Mr. O'Donovan and others have acknowledged the urgent need to put into the public domain information on this matter in order to remove the confusion that exists. That is being done through the publication of a guidance document and by way of an information campaign.
I will try to remove some of the confusion about the regulations. The regulations were made by the Minister in December and came into force on 1 February 2006. The only aspect of the regulations currently under review is the level of phosphorus fertilisation limits. The regulations are, in all other respects, as made and will be implemented.

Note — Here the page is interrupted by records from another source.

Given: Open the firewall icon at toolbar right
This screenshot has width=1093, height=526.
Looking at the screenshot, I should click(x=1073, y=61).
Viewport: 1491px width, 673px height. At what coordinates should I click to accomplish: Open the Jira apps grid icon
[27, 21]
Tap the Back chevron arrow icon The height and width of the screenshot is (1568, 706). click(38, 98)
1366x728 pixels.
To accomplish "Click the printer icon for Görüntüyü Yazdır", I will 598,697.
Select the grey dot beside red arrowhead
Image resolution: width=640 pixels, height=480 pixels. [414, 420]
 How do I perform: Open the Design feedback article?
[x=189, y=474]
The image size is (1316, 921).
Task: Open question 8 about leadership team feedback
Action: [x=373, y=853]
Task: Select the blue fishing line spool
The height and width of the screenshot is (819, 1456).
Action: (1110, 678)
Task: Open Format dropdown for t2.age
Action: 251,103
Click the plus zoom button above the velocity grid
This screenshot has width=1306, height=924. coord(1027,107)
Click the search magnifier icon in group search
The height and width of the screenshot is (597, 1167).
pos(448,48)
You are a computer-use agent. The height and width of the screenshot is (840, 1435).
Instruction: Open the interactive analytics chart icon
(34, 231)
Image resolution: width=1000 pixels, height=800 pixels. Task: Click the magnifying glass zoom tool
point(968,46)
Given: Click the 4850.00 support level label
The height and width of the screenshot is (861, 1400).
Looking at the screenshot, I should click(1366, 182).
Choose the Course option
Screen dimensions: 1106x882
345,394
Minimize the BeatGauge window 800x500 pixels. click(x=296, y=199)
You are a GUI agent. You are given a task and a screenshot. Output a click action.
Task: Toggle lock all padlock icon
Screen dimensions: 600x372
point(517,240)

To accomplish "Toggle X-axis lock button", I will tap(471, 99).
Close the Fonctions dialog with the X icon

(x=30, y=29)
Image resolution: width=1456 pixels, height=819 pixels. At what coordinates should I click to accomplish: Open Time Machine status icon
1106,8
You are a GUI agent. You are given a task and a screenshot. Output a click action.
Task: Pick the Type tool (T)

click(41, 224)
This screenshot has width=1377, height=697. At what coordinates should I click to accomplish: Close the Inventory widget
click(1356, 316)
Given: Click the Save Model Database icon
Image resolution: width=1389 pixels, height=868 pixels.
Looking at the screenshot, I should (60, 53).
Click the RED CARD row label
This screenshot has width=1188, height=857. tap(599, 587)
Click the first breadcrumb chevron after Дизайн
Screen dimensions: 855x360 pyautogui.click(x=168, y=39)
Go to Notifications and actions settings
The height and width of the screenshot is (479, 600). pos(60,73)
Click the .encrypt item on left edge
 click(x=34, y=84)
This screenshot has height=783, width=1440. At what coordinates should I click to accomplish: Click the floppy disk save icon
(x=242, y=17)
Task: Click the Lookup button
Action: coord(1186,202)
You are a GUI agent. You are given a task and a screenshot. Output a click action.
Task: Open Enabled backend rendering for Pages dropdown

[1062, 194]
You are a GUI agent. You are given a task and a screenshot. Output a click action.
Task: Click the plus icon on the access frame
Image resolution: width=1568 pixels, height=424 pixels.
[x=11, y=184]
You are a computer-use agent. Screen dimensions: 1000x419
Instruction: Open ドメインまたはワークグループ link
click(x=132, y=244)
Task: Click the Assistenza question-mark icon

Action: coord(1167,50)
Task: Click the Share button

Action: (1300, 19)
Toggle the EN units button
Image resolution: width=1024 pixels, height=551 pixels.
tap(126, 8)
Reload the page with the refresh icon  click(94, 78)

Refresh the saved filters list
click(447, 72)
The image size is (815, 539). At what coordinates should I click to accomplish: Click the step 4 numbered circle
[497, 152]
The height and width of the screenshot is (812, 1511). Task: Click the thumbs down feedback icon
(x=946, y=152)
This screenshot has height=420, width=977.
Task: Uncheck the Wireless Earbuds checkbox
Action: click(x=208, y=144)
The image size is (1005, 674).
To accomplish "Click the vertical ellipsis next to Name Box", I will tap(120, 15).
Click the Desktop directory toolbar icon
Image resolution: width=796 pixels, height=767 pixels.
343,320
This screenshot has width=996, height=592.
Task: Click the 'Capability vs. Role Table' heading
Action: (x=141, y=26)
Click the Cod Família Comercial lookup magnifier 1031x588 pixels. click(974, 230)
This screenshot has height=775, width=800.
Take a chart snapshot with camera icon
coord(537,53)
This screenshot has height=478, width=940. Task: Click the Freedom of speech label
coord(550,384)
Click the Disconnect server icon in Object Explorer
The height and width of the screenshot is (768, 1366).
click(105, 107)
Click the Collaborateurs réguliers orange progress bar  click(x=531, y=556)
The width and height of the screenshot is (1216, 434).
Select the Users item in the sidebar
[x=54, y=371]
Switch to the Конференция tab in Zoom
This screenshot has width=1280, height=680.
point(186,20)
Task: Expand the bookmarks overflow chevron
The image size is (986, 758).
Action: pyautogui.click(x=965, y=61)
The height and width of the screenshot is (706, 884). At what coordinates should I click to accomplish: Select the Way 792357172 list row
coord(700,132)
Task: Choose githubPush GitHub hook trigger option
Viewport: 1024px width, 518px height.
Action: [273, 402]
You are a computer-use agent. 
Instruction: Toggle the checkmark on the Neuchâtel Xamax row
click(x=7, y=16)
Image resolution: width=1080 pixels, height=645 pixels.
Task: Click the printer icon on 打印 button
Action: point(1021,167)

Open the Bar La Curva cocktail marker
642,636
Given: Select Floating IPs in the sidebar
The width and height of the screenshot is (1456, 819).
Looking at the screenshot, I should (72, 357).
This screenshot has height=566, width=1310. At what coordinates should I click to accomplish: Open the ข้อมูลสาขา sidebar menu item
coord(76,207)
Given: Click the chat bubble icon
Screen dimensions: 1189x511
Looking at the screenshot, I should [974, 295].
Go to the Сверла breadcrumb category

There are many aspects to the regulations, including storage period, storage capacity, closed periods and so on. The Department of the Environment, Heritage and Local Government received substantial advice from Teagasc on several aspects of the regulations. On fertiliser limits, the main topic today, the main input of Teagasc into the fertiliser guidelines is the fertiliser tables as published in the green book. The regulations are not written on tablets of stone. We know fertiliser standards and guidelines change with research, time and changing practices. The Department's consultation documents acknowledge that fertiliser should be consistent with practice as set out in the Teagasc guidelines or any published amendment to that document. We always envisaged that the standards should be subject to review, as appropriate.
The current controversy and the review of the phosphates regulations arise from the difficulties faced by pig farmers and the impact of the spreading of pig slurry. The larger pig industries have pig-rearing operations but do not have any land on which to manage the product they generate. Therefore, they are dependent on third parties. This is an inherent problem in the pig industry. Reference is often made to the position in the Netherlands and Denmark. In the Netherlands the practice is to transport pig slurry from pig industries to tillage lands. Dairy farmers generally need their own land for the spreading of the livestock manure generated by their own dairy herds but tillage farmers do not have access to their own on-farm waste. That is probably the main structural change that has to be made. What we need to do is to bring together all of the advice or necessary measures between the different sectors of farming to try to deal with the issue.
In the case of pig farmers, if there are lands which have received significant applications of pig slurry during the years, it is virtually certain that they are over-loaded with phosphorus. It is possible that they are grossly overloaded. That presents a problem. Others are in exactly the same boat. Those who produce pig slurry or other waste product that needs to be spread on land have to search to find land which has a low phosphorus level that can accept additional amounts. Those in this category include not only pig farmers but also dairy food industries and breweries. Local authorities are in the same situation as they have to search for and find outlets for sewage sludge.
I emphasise the importance attached to Ireland being able to pursue a derogation in a focused, structured and cohesive way. A huge plank of our approach to implementing the nitrates directive was to have the regulations made on 11 December in order that on the following day, 12 December, Ireland could make a presentation to the European Union nitrates committee for a derogation. We have set the most ambitious target yet. Only two derogations have been achieved for Denmark and the Netherlands and they took years to negotiate. Austria's application is also coming along quickly. We have set a target of achieving a derogation by the middle of this year. We want to pursue the issue vigorously. It is a huge weakening of our position that there is this question mark against the phosphorus standards and, as a consequence, the regulations, which does not help our case. It is extremely important for larger dairy farmers that we achieve a derogation. It is equally important for pig farmers that we achieve it because, uniquely, the derogation provisions in the directive were intended primarily for farmers who generated on their own farms more livestock manure than was allowed, 170 kg. We have sought a derogation to allow farmers to accept waste from third parties.
There is no element of complacency among the Departments involved in dealing with the issue. We are exploring every avenue and novel possibility in every imaginative way we can to address the challenges presented in implementing the regulations.